La frescura del lugar, el silencio y el recogimiento contrastaban con las calles a rebosar. Fuimos en hora punta a misa y no había casi nadie. Cruzamos el cordón rojo que separa la zona de los turistas de la reservada a los fieles. Nos sentamos, familia numerosa, numerosamente ruidosa e inquieta, en los primeros bancos. Cada paso, cada golpe, cada caída y cada llanto de niño retumbaban en la cúpula del edificio. Y a cada ruido, una mirada increpadora. Eran pocos los asistentes, todos ancianos, y poco acostumbrados a niños molestando en misa.
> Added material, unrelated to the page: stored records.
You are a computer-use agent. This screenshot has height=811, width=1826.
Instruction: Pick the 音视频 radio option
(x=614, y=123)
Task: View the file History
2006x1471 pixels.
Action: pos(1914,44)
El sermón fue duro también, de condena, de aviso de los pecados que arrastran al mundo y recuerdo de todas las obligaciones aun por cumplir en aquel pueblo presente, anciano, con más vida por detrás que por delante. Parecía que la vida del pueblo molestase en aquel sitio y a aquella hora.
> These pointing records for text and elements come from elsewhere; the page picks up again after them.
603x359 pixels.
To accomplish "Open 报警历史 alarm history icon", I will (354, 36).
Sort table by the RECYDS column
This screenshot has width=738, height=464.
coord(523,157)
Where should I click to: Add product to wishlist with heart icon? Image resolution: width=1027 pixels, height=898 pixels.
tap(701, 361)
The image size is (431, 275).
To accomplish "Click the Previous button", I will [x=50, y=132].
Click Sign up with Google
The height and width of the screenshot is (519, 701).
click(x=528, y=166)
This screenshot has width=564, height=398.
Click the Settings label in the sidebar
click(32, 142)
Allí se me hizo patente la enorme brecha entre la Iglesia y el mundo contemporáneo
Allí en medio, entre la fiesta pagana y la sagrada, hijas las dos en sus formas y modos de expresión del mundo que vivimos, ninguna podía sustraerse de la realidad ante la que se expresan. Allí se me hizo patente la enorme brecha entre la Iglesia y el mundo contemporáneo. La pregunta de T.S. Elliot resonaba en mi cabeza: «¿Ha sido el mundo el que ha abandonado a la Iglesia, o la Iglesia la que ha abandonado el mundo». Y eran las dos, ¡las dos se han abandonado mutuamente! Qué triste constatarlo en la experiencia propia. En la vida de un mundo en el que la alegría es embriaguez, y la conciencia, anestesia, que no baila, sino que se agita. Y en una Iglesia cuya palabra no encontraba a quién dirigirse, que buscaba anhelante un resquicio humano, un trozo de carne que sangrase de verdad, y un niño que gritase tan alto y tan fuerte como los «olés» a la Virgen, que molestase a los viejos, a los que nos hemos hecho ancianos antes de tiempo, y nos recordase que todo se hace nuevo en un niño.
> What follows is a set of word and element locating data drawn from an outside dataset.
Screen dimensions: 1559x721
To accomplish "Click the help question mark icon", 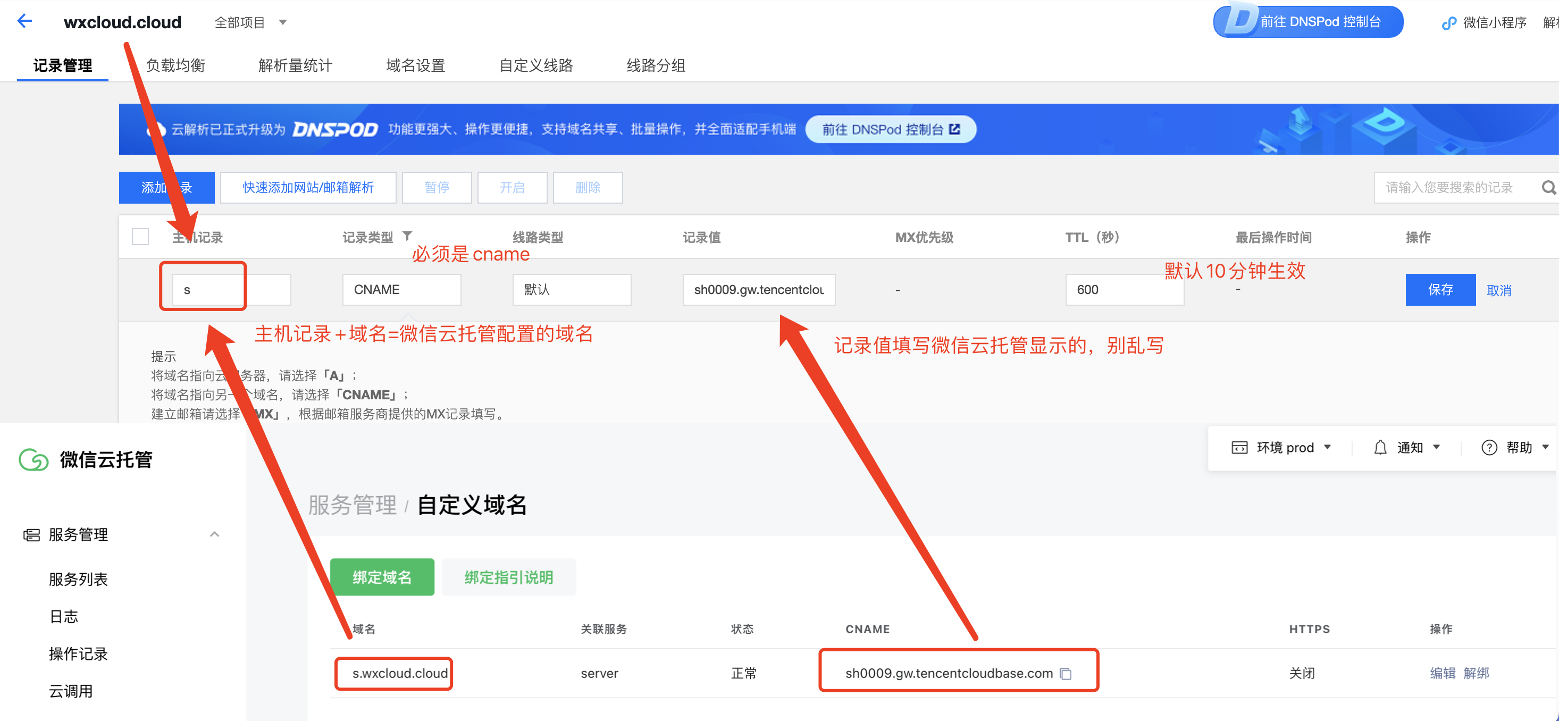I will pos(1489,447).
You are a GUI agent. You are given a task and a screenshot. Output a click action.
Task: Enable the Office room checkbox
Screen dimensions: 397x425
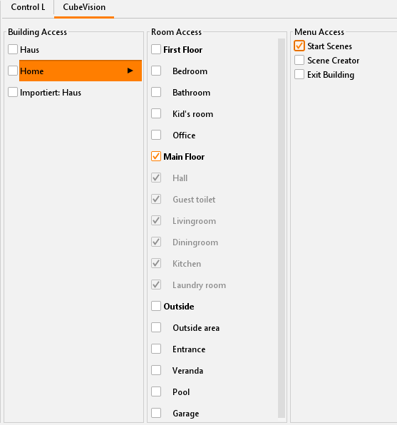point(156,135)
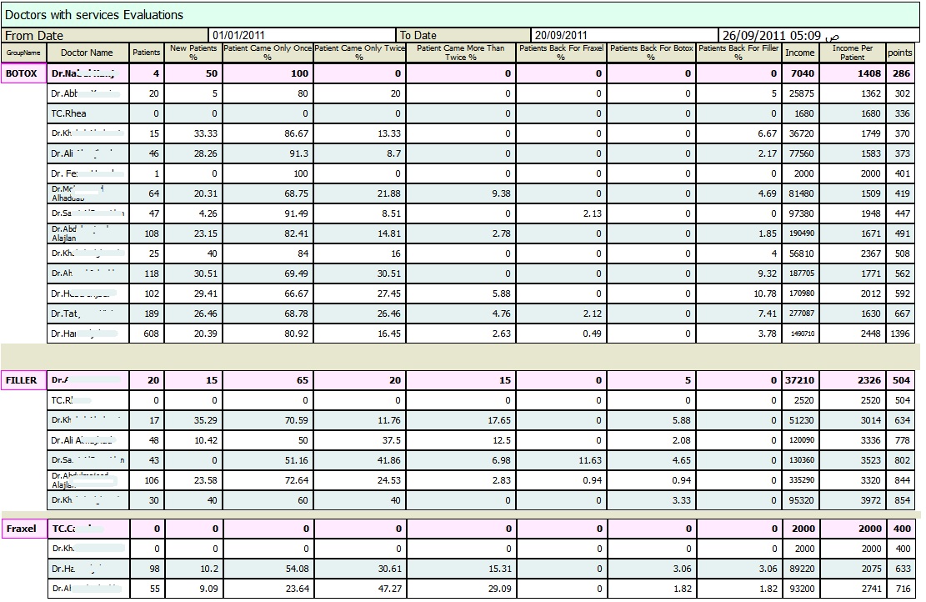Click the income cell showing 1490710
This screenshot has height=602, width=926.
click(x=800, y=334)
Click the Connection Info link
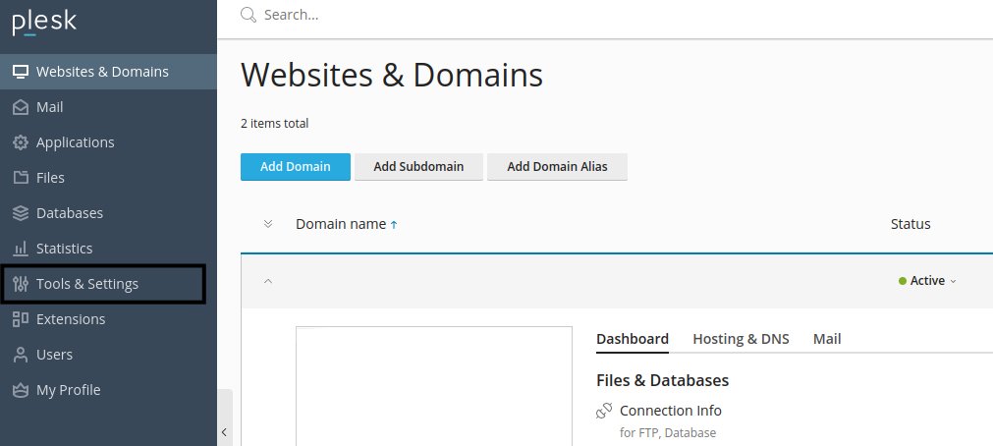993x446 pixels. (x=671, y=411)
En Málaga deseé de corazón que las puertas de las catedrales se abriesen. Que sean puertas de entrada y que, como decía J.M. de Prada en Valladolid la semana pasada, «creemos nuevas formas de expresión cultural que seduzcan tanto a C. Tangana que este quiera hacerlas propias». Y que sean también puertas de salida, que busquemos desesperadamente ese fondo de humanidad que se encuentra en lugares insospechados y se manifiesta de las formas más sorprendentes.
En Málaga comprendí que el pueblo canta y baila lo que celebra, y que los templos son sagrados porque celebran el baile más humano (más humano que lo humano), la herida traspasada por la luz, el dolor vencido por el consuelo, y la muerte salvada por la vida.